Même si ce texte est indispensable, je ferai tout de même une réflexion : les élus locaux y perdent leur latin ! Ces dispositifs complexes, ces systèmes de fléchage sont très difficiles à expliquer. On leur dit qu’il faut prendre l'ordre du tableau, mais alors ce n'est plus une élection. On ne sait pas a priori qui sera délégué communautaire : cela peut être le maire ou l’adjoint, mais, s’ils renoncent, le conseil municipal désigne le remplaçant. Cela revient pratiquement au système applicable antérieurement dans les communes de moins de 1 000 habitants – je n’évoque pas le cas des communes plus importantes.

On a décidé de maintenir la fiction selon laquelle les conseillers communautaires seraient désignés au suffrage universel, pas directement – il ne faudrait tout de même pas abuser ! –, mais par le fléchage.

Je ne fais pas de reproche particulier à ce système qui, je dois l’avouer, figurait déjà dans le projet de loi de 2010, mais, comme nous n'avons pas eu la chance, ou le bonheur, de voter à l’époque cette partie de la loi, je peux dire ce que je pense de l’actuelle proposition de loi ! (Sourires.)

Ce texte a reçu le « brevet Richard » : le rapporteur l’a corrigé sur de nombreux points, notamment pour donner davantage de souplesse au fléchage, ce qui était indispensable pour éviter les difficultés, notamment entre majorité et opposition, auxquelles nous pourrions être confrontés.

Je crains néanmoins de nombreux contentieux, en raison d’erreurs commises lors des opérations électorales.

M. Alain Fouché. Les avocats vont se régaler…

M. Jean-Jacques Hyest. Je plains les services préfectoraux. C'est hélas ! la conséquence de dispositifs de plus en plus compliqués.

Sur les incompatibilités, je ne voterai pas la disposition proposée, car je considère qu'être à la fois délégué communautaire et salarié d'une commune de l’EPCI relève d’une trop grande proximité.

On me dit que ce ne sont pas les mêmes collectivités, certes, mais, de manière générale, et c’est la raison d’être des incompatibilités, cela finit par être malsain d’être salarié d'une structure et, en même temps, élu d'une autre structure, les deux n’étant pas étrangères l’une à l’autre. Je le dis notamment pour certaines collectivités.
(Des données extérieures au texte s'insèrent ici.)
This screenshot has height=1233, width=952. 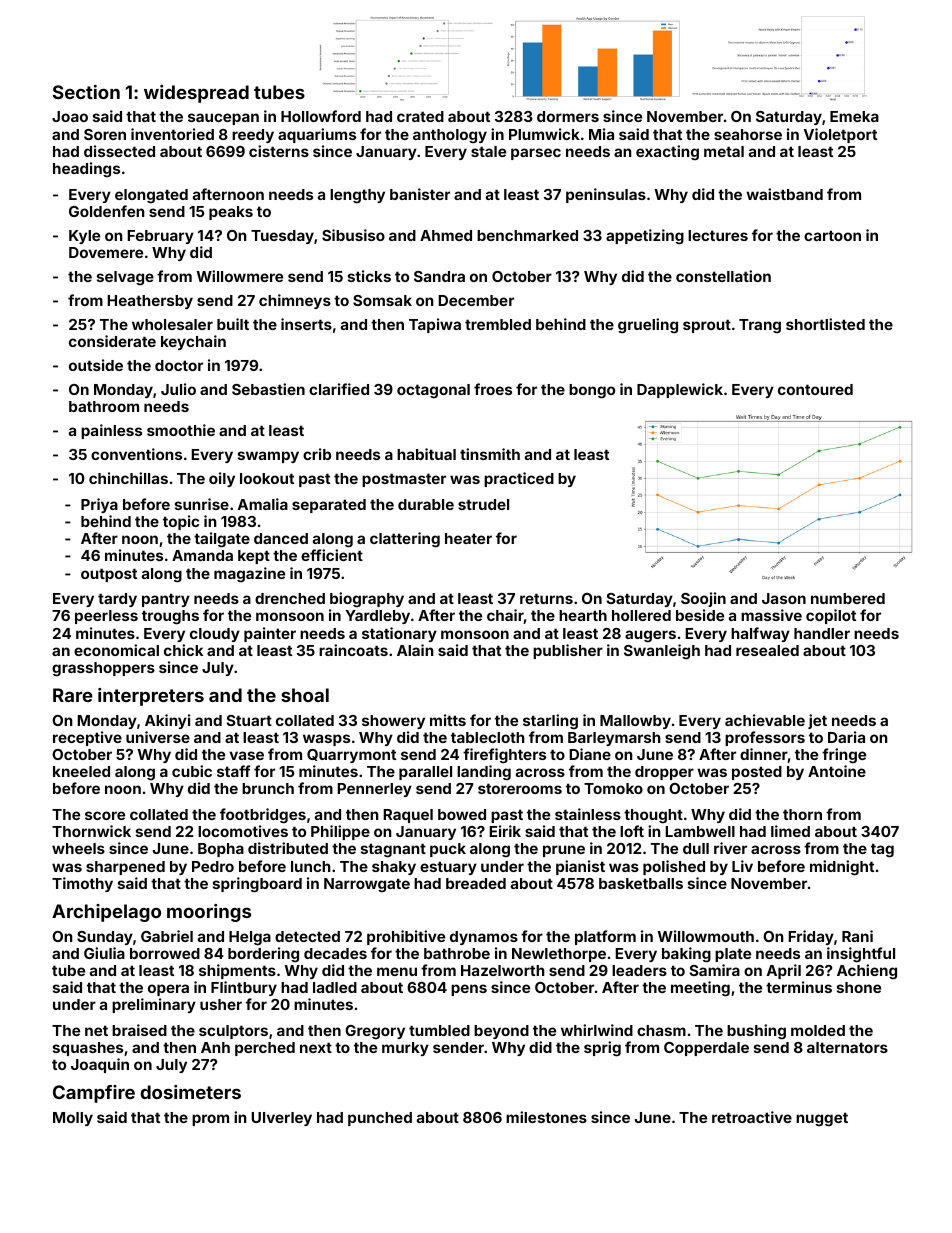 What do you see at coordinates (825, 324) in the screenshot?
I see `shortlisted` at bounding box center [825, 324].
En revanche, pour tout ce qui concerne les modalités de fléchage, nous sommes d'accord. D'ailleurs, nous les avions votées en commission et en première lecture.

Reste un sujet compliqué : celui des sections électorales, bien entendu. Je dois avouer que nous sommes partagés. Elles sont issues, le plus souvent, de la loi de 1971, dite « loi Marcellin ». Il se trouve que, pour être entré dans l'administration au moment où l'on opérait les fusions de communes, j’ai quelque connaissance du sujet et le privilège d’avoir pu observer que, dans certains départements – contrairement à ce que dit M. Sueur –, beaucoup de districts ont été comme les prémices des communautés de communes. Cela a très bien fonctionné dans mon département, où les districts sont devenus, sans problèmes particuliers, des communautés de communes exerçant de très larges compétences.